Intérêt.- Des arrêts de jurisprudence de la Cour de cassation et du Conseil d’Etat étant régulièrement mis en annexes des
sujets d’examen et comportant toujours des informations très utiles, il est évidemment impératif de les analyser mais aussi
de le faire efficacement et rapidement.
L’analyse juridique d’un arrêt commence par l’analyse de sa structure.

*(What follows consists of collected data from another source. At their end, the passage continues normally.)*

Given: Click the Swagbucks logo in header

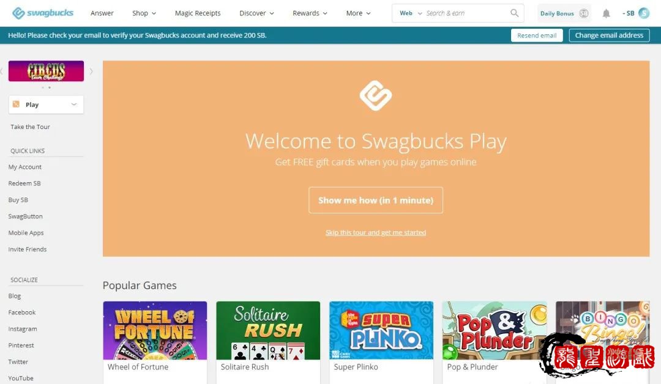Looking at the screenshot, I should [43, 13].

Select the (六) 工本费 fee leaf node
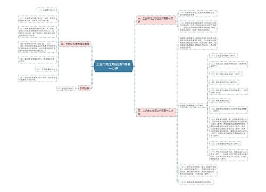tap(46, 69)
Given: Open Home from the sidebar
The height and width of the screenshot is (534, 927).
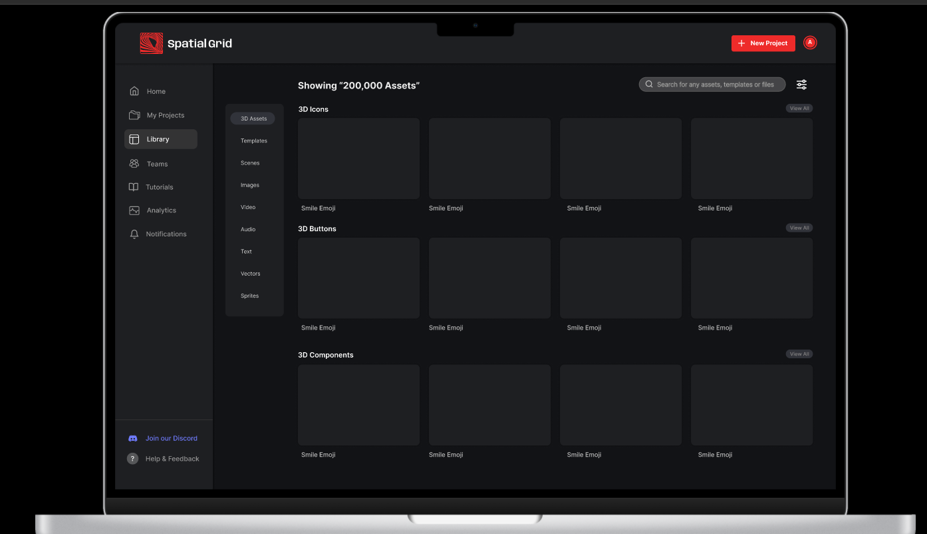Looking at the screenshot, I should click(x=156, y=91).
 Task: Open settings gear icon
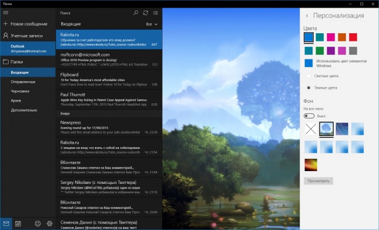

Les arrêts de la Cour de cassation


Identification de l’arrêt.- Un arrêt est identifié par sa date et par la juridiction qui l’a rendu.
Les arrêts de jurisprudence pourront être souvent présentés sous une formule abrégée de type : Ass. Plén., 11 décembre
1992, Bull. civ, n° 13 ou bien Civ. 1ère, 12 novembre 1998, pourvoi n° 97-13248.
Dans le premier cas, la mention « Ass. Plén. » nous renseigne sur l’importance de l’arrêt (on parle alors d’arrêt de principe)
puisqu’il est rendu par l’Assemblée plénière de la Cour de cassation. Cette importance de l’arrêt est confirmée par sa
publication au Bulletin civil (cf. « Bull. civ. »).
Dans le deuxième cas, il s’agit d’un arrêt rendu par la première chambre civile (donc d’importance moindre) et qui est
référencé par son numéro de pourvoi (cf. « pourvoi n° 97-13248 »). Il se peut que, lorsque l’arrêt est référencé par son seul
pourvoi, cela sous-entende qu’il n’a pas été publié au bulletin de la Cour de Cassation (certains arrêts porteront la mention
« inédit »). On peut dès lors en déduire que l’arrêt ne tranche pas une question fondamentale ou n’apporte pas de solution
nouvelle.

Analyse de l’arrêt.- L’analyse de l’arrêt consiste d’abord à en rechercher la structure pour en faciliter sa lecture et sa
compréhension. La construction d’un arrêt est souvent articulée autour de l’enchaînement classique « fait – procédure –
position de la Cour d’appel – position de la Cour de cassation ».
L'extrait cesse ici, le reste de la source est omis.